The Soul of Cinema: An Appreciation of Film Music. By Larry M. Timm. Upper Saddle River, N.J.: Prentice Hall, 2003. ISBN 0-13-030465-4. Pp. vi, 346.

 

Probably the greatest challenge in writing and teaching about film music rests in its fundamental interdisciplinarity. The daunting task of mastering the multiple disciplines of music history and theory together with film history and theory may be one reason why the field of film music has produced so few options for introductory textbooks. The Soul of Cinema sets out to fill a significant need: an introductory textbook for the increasing number of undergraduate courses on film music being taught at colleges and universities. Larry Timm's ambitious, if problematic, effort, "meant to be used as a college level 'appreciation of film music' text" (v), raises the question of whether or not an appreciation approach is even necessary with film music. The musical language of mainstream Hollywood film music is so familiar, pervasive, and capable of generating ticket sales and profits that appreciation may not be required.
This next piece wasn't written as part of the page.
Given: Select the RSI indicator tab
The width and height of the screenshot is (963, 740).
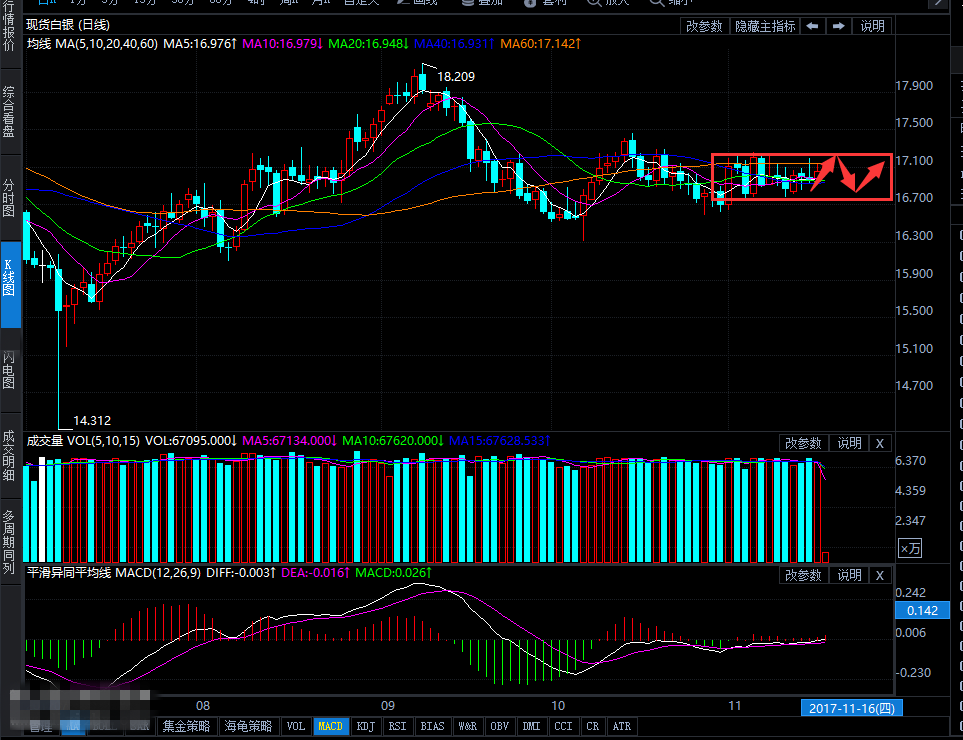Looking at the screenshot, I should [398, 727].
Approaching the study of film music as a cause for the creation of another canon seems less important and desirable than studying film music as a novel and powerful way of interrogating a cinematic text's narrative and rhetoric. Musicians working in the film industry, as Timm has done, may find the former to be a higher priority, but the latter goal, of examining music in a film as a way of becoming more careful readers and consumers of multimedia texts, might preoccupy those teachers who place a premium on honing their students' critical and interpretive skills.